Aug 14, 2005

85,000 Manuscripts Recovered in Canvassing Effort

I just find this to be so interesting. I've always been shocked at how ancient ruins, sites, and artifacts are often treated with limited reverence in India, whereas in the United States, such things become ossified almost immediately after their historic moment (think of all the gowns of the first ladies, the creation of Presidential libraries with millions of dollars to preserve the paper trails of average bureaucrats, and the list goes on). I'll be really interested to see what it is that they actually find in all these documents, and if anything is of historical/cultural value besides what they've already managed to document.

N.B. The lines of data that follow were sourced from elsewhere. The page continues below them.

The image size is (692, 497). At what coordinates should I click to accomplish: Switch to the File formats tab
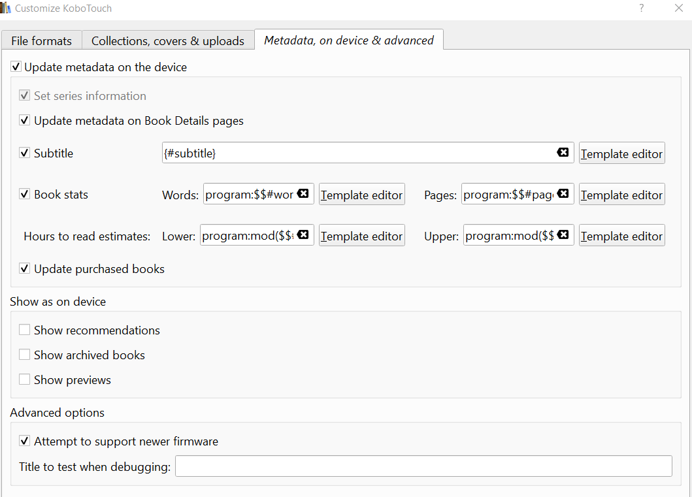(x=41, y=40)
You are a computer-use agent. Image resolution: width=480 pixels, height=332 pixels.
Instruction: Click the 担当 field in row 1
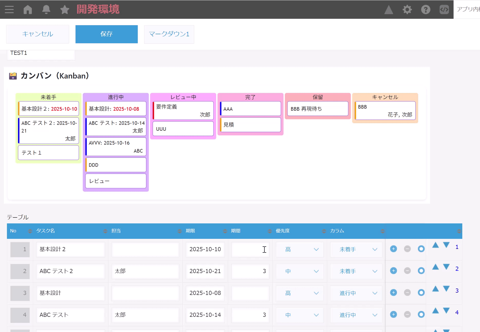coord(145,249)
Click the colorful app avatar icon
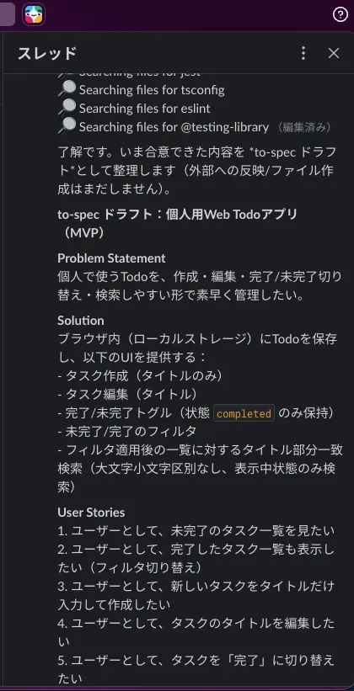This screenshot has height=691, width=354. [x=34, y=14]
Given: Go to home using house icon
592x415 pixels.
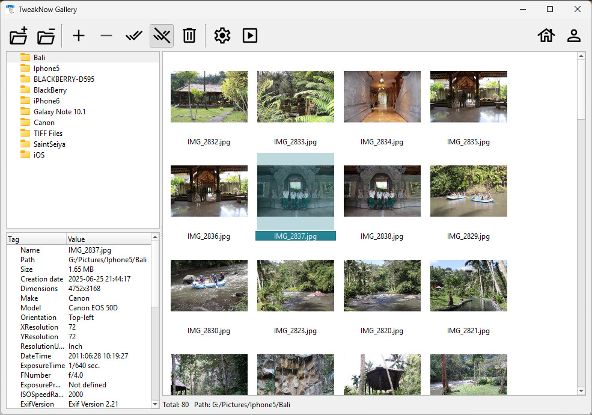Looking at the screenshot, I should pos(546,36).
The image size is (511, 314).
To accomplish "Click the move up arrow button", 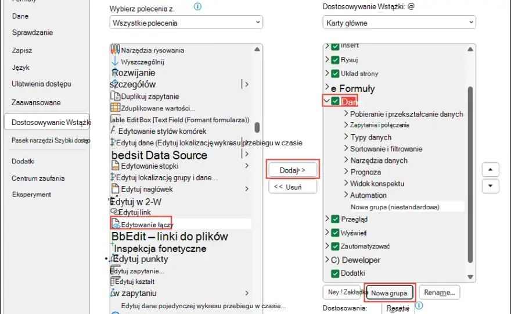I will (x=491, y=169).
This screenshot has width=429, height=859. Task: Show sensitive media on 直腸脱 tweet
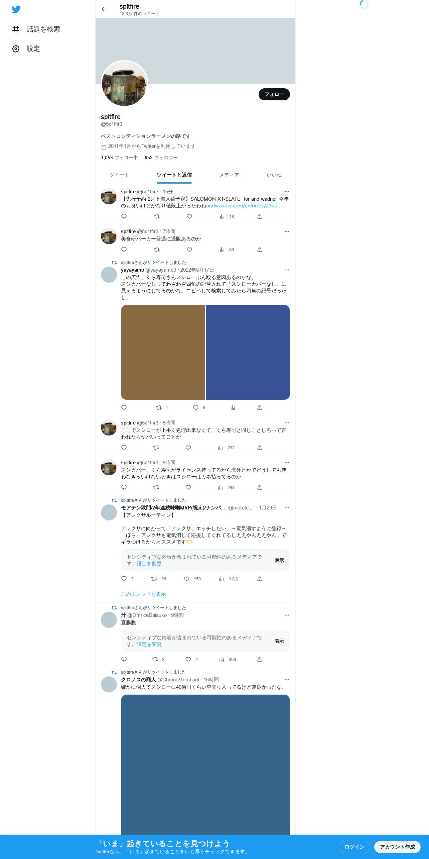(x=279, y=641)
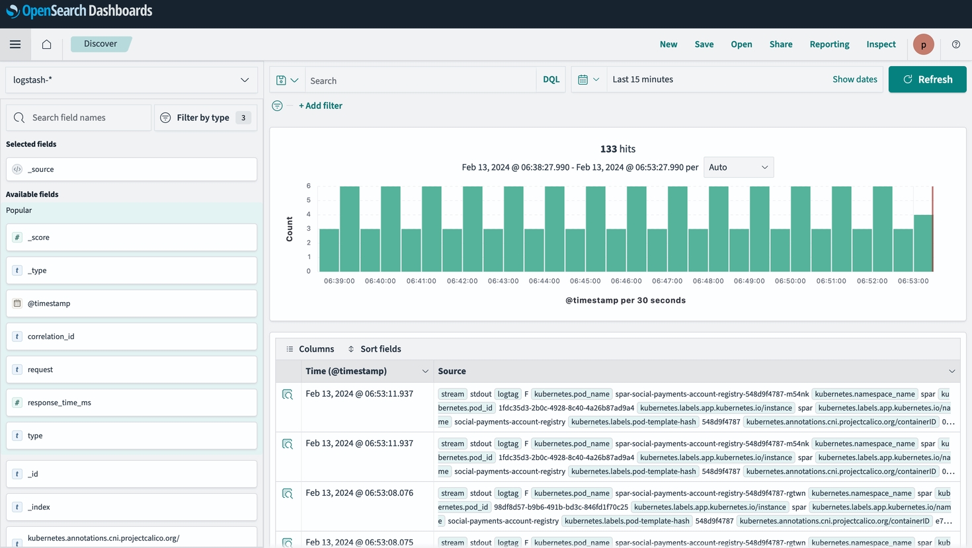Open the Inspect menu item
The width and height of the screenshot is (972, 548).
[881, 44]
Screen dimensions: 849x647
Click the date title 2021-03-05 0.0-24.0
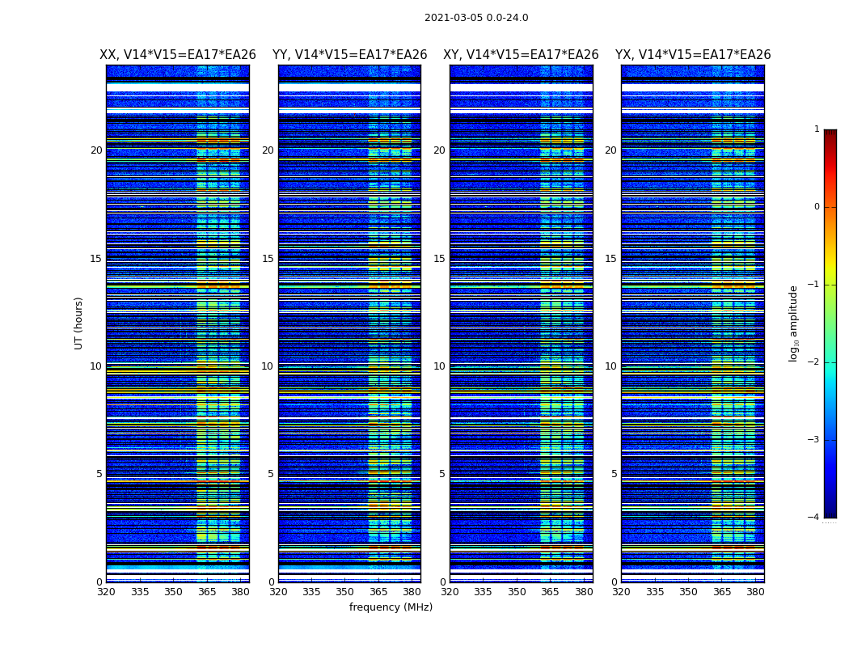click(476, 18)
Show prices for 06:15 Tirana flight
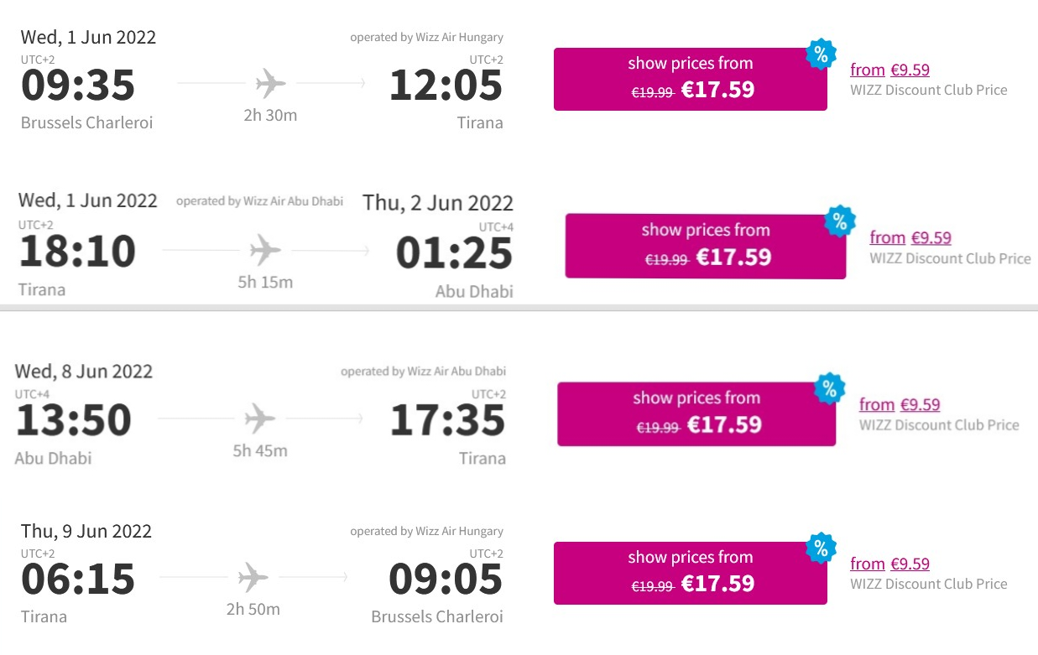 [690, 573]
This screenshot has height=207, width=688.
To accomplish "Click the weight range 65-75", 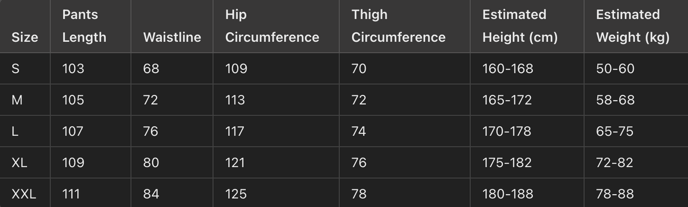I will [x=615, y=131].
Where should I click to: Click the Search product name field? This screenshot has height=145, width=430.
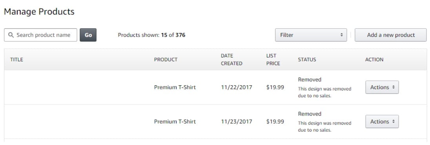coord(40,35)
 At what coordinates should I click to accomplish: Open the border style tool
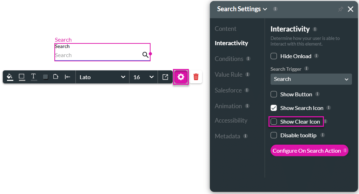tap(22, 77)
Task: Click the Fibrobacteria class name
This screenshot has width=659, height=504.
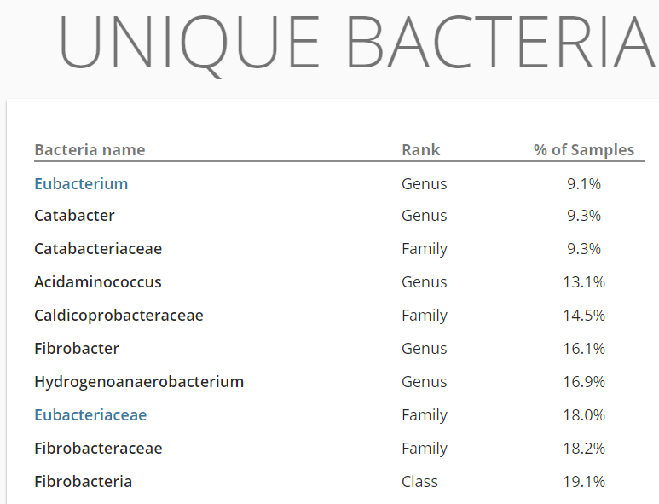Action: pos(83,482)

Mission Manuscripts yields 85,000 documents

New Delhi: Surveyors have stumbled upon an astounding 85,000 manuscripts from various parts of the national capital region (NCR), among them a 400-year-old Quran written on deer skin.

The Quran written on deer skin written about 400 years ago was found in the Jama Masjid. Another manuscript found from the mosque was probably written by Mughal Emperor Aurangzeb, the surveyors believe.

Walking more than five km everyday for ten days, the young students of archaeology and conservation catalogued several thousands of manuscripts previously unknown.

Part of the National Manuscripts Mission, the NCR survey was conducted from government offices to monastries and havelis of Chandni Chowk to private residences and libraries.

Working on a pittance of Rs 300 a day, 125 surveyors drawn from the Delhi University, Jamia Millia Islamia, Jamia Hamdard and Sanskrit Vidyapeeth, went door-to-door cajoling people to part with information on uncared-for-manuscripts lying in their possession.

The Delhi Mission, which came after similar surveys in Orissa, Bihar and Uttar Pradesh, began on July 23 and ended on August 2, looking for moth-eaten, attacked by fungus and brittle manuscripts lying undiscovered.

"We were shocked by the sheer number of manuscripts. We could not even count them," says Aarti Rawat, an archaeology student who was part of the group surveying Nizamuddin and Chandni Chowk.

Palam village near the airport turned out to be a treasure trove of manuscripts. The surveyors found manuscripts in nearly every home, most of them relating to Jainism.

"Palam was a scribes' village. The main profession of the villagers was to write records," says Dr V S Shukla, a conservationist with the Indira Gandhi National Centre for the Arts (IGNCA), who led the survey in West Delhi.

It will take six months to collate information and verify the authenticity of the mansucripts, says Dr Shukla.